Maanfour*, 23 ans, vit sa vie comme un film. Un film de série noire, mais dans sa tête, jamais de série B. Il a besoin d’être la vedette, ce qui l’a incité le 21 janvier dernier, à déambuler boulevard des Crabes en Petite Terre, vêtu d’une djellaba, et armé d’un pistolet. Les gendarmes eux, connaissent leur rôle dans ce cas là, et celui du lieutenant-colonel Pech et du chef d’escadron Bichon, fut de stopper net un individu menaçant pour la paix publique, et qui refusait de ranger son arme.

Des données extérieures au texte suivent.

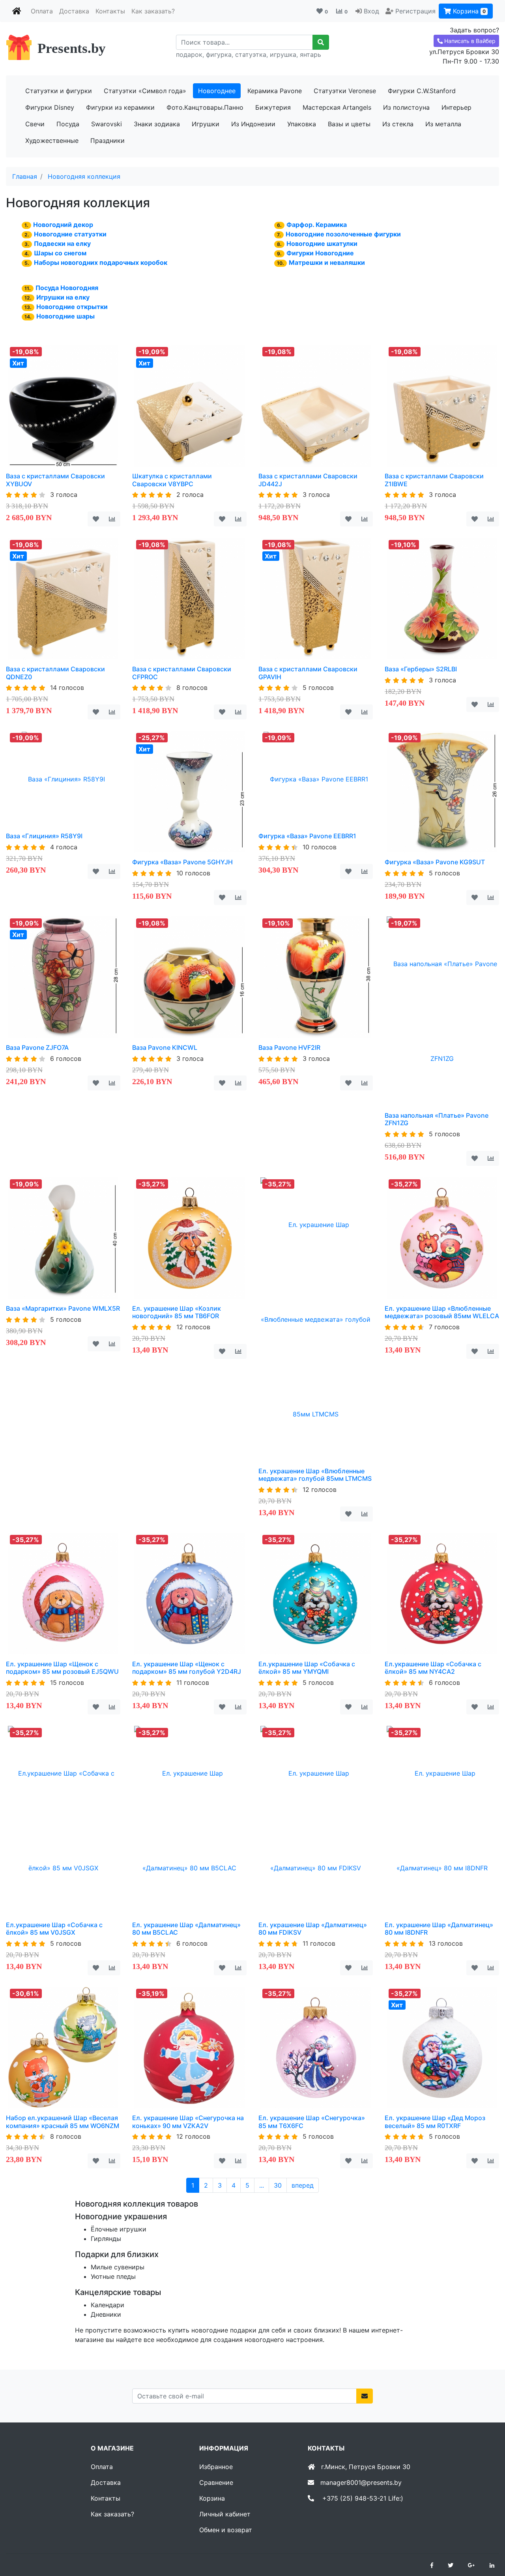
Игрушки (205, 124)
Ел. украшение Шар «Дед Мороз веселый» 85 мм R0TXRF (435, 2121)
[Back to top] (487, 2538)
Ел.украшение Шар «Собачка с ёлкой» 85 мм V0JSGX (54, 1928)
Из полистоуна (406, 107)
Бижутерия (273, 107)
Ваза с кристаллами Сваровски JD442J (307, 479)
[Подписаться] (364, 2396)
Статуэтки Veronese (345, 91)
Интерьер (456, 107)
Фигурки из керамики (120, 107)
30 (278, 2185)
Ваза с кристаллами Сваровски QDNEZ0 (55, 672)
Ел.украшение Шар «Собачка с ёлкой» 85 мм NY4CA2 (433, 1667)
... (261, 2185)
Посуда (67, 124)
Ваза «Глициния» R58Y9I (44, 836)
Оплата (42, 11)
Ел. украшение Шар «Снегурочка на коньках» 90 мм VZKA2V (188, 2121)
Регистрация (415, 11)
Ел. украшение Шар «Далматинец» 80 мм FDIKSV (312, 1928)
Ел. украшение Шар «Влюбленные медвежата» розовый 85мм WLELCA (442, 1312)
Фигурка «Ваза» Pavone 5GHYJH (182, 862)
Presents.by (71, 48)
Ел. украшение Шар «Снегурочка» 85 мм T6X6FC (311, 2121)
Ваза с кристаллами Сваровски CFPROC (181, 672)
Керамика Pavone (274, 91)
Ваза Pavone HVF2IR (289, 1047)
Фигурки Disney (49, 107)
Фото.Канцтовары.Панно (204, 107)
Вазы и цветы (349, 124)
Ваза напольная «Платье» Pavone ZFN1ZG (436, 1119)
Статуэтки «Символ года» (145, 91)
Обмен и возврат (225, 2530)
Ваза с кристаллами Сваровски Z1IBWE (434, 479)
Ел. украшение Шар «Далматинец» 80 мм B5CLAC (186, 1928)
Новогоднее (217, 91)
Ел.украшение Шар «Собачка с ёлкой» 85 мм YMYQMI (306, 1667)
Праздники (107, 140)
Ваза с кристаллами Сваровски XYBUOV (55, 479)
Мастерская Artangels (337, 107)
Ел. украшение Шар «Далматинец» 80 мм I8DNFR (439, 1928)
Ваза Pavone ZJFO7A (37, 1047)
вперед (303, 2185)
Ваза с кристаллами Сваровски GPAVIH (307, 672)
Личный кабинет (225, 2514)
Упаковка (301, 124)
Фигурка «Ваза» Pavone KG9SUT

Avant l’arrivée du prévenu, les gendarmes viennent prévenir discrètement la procureur Prampart de son état de grande agitation. A peine entré dans le box des accusés, Maanfour interpelle le président du tribunal, Laurent Sabatier, sur la présence d’un homme dans la salle : « Lui c’est un violeur, je ne veux pas le voir ! »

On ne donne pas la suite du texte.